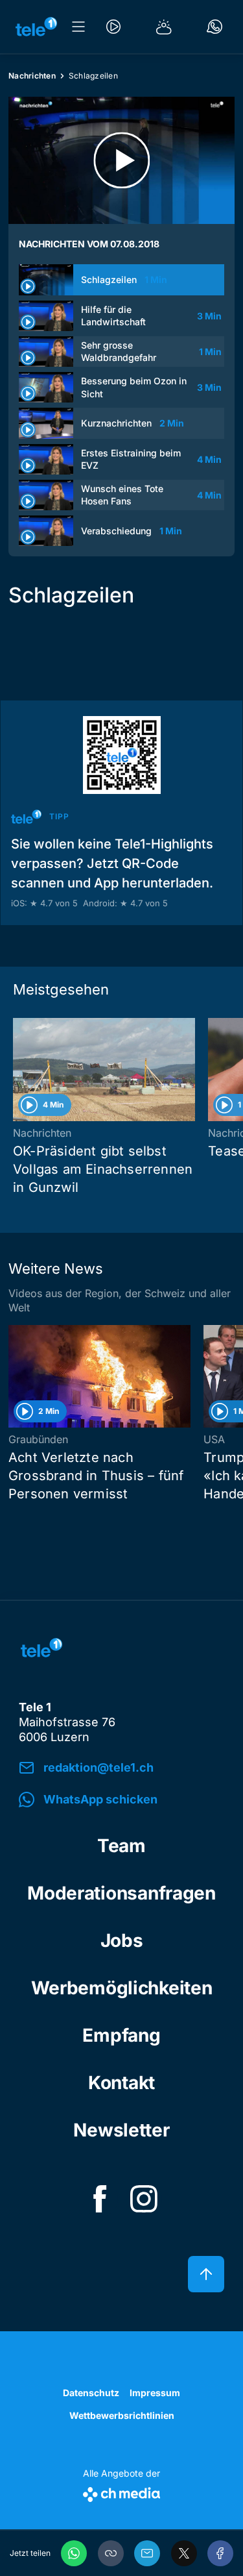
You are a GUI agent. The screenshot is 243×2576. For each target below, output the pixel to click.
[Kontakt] (214, 26)
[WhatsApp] (74, 2553)
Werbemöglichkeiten (122, 1988)
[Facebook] (220, 2553)
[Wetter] (164, 26)
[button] (111, 2553)
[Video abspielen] (121, 160)
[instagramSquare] (144, 2199)
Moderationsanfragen (121, 1893)
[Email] (147, 2553)
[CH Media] (121, 2492)
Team (121, 1846)
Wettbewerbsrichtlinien (121, 2415)
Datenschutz (91, 2392)
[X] (184, 2553)
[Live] (113, 26)
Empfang (121, 2035)
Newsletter (121, 2130)
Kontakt (121, 2083)
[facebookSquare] (100, 2199)
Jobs (121, 1940)
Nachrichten (32, 75)
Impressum (155, 2392)
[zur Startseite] (36, 27)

* [PROBLEM DESCRIPTION]:
Using the listing above, print the line containing "[X] (184, 2553)" and every line after it exactly, up to and including the last.

* [TASK RESULT]:
[X] (184, 2553)
[Live] (113, 26)
Empfang (121, 2035)
Newsletter (121, 2130)
Kontakt (121, 2083)
[facebookSquare] (100, 2199)
Jobs (121, 1940)
Nachrichten (32, 75)
Impressum (155, 2392)
[zur Startseite] (36, 27)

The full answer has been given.